→ **WORK TO BE COMPLETED**
Report back every line from the entries below in which the word "pixels" occurs.

Top of PROVIDED RECORDS

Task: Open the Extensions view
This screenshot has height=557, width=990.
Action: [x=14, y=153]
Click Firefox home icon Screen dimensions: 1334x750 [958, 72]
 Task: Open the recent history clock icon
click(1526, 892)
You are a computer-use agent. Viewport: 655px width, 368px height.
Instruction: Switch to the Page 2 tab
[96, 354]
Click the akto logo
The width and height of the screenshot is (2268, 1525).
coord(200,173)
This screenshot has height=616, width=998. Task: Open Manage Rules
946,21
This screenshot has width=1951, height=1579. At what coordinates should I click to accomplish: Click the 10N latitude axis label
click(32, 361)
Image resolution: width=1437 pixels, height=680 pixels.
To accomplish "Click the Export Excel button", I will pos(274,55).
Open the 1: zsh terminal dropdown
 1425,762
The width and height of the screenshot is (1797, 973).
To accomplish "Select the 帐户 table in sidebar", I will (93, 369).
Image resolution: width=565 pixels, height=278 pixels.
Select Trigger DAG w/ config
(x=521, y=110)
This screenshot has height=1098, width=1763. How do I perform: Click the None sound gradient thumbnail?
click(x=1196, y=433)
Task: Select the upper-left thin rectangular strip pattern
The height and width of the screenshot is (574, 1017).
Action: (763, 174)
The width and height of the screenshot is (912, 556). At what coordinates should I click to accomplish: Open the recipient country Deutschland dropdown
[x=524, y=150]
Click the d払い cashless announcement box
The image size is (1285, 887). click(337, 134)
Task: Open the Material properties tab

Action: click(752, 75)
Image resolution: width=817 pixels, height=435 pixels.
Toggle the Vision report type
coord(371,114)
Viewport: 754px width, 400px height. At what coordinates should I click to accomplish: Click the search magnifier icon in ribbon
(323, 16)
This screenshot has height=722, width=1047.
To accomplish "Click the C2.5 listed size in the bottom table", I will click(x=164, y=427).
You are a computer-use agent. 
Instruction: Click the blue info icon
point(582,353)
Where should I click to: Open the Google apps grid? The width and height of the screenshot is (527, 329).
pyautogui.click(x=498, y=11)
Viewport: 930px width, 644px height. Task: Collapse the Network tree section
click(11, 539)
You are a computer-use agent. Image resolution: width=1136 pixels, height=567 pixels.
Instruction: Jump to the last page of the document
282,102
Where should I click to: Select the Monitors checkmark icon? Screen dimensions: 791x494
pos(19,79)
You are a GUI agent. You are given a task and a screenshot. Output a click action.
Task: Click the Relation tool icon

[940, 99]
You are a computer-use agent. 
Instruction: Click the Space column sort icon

Bottom of PROVIDED RECORDS

→ **YOUR SOLUTION**
Image resolution: width=1437 pixels, height=680 pixels.
Image resolution: width=565 pixels, height=278 pixels.
Image resolution: width=817 pixels, height=435 pixels.
You are a computer-use agent. Image resolution: width=1136 pixels, height=567 pixels.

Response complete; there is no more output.